» **WHAT YOU WILL DO**
The response must be the exact lines from the one that contains "Viewport: 854px width, 585px height." through the end of the material, with no pictures and no additional lines.

» **DATA SHOWN**
++++++++++++++++++++

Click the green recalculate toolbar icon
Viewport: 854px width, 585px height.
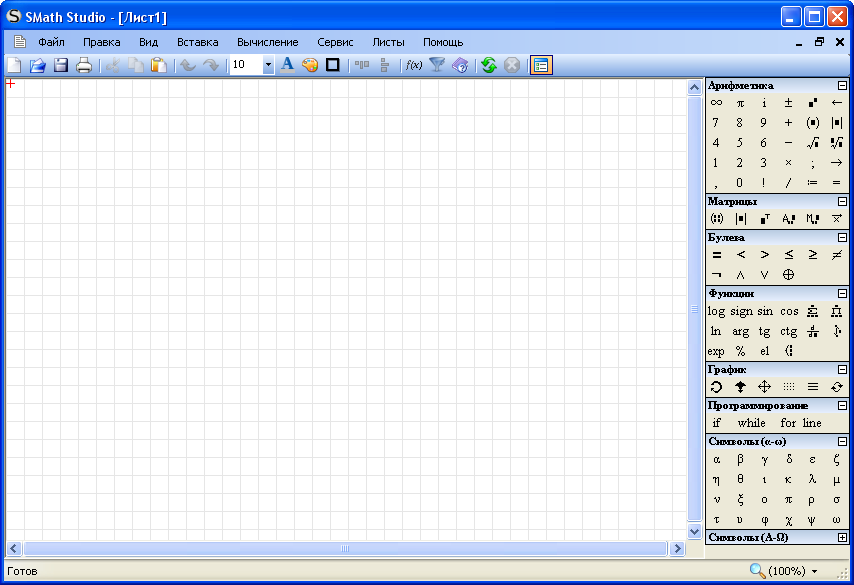point(488,65)
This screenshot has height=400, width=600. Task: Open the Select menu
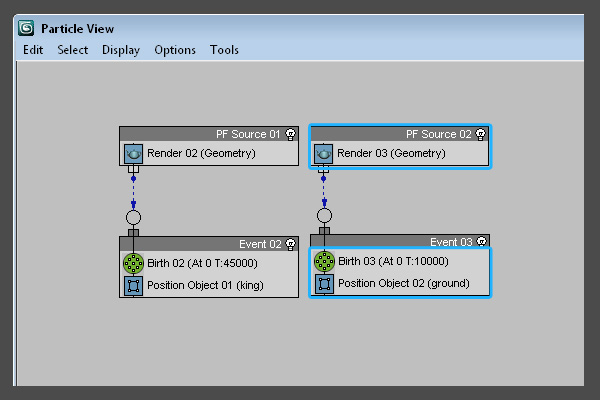73,50
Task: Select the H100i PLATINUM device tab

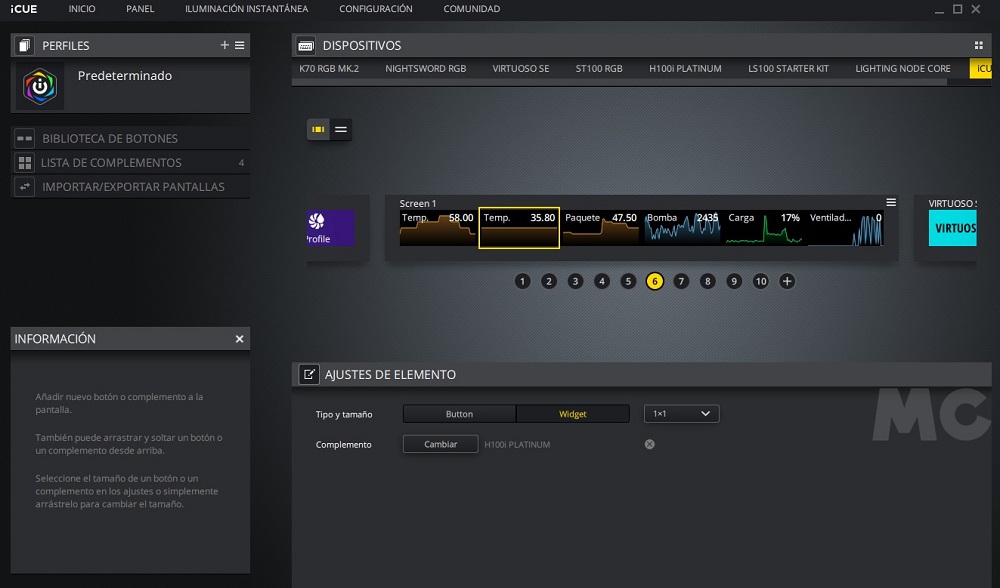Action: pos(685,69)
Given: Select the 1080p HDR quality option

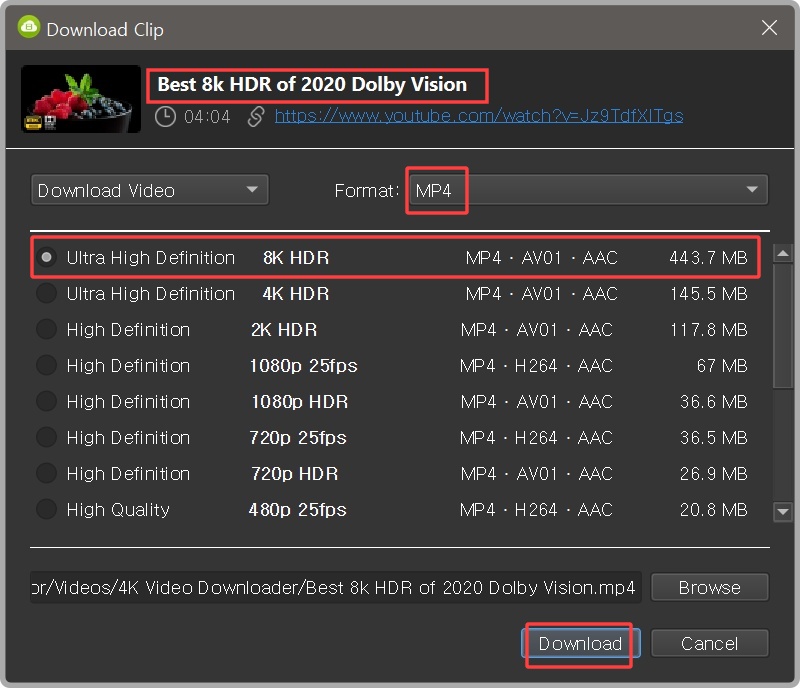Looking at the screenshot, I should point(46,401).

++++++++++++++++++++

» **THE ANSWER**
Viewport: 854px width, 585px height.
point(488,65)
This screenshot has height=400, width=600. Task: Open the Select menu
73,50
Task: Select the H100i PLATINUM device tab

Action: pos(685,69)
Given: Select the 1080p HDR quality option

Looking at the screenshot, I should point(46,401).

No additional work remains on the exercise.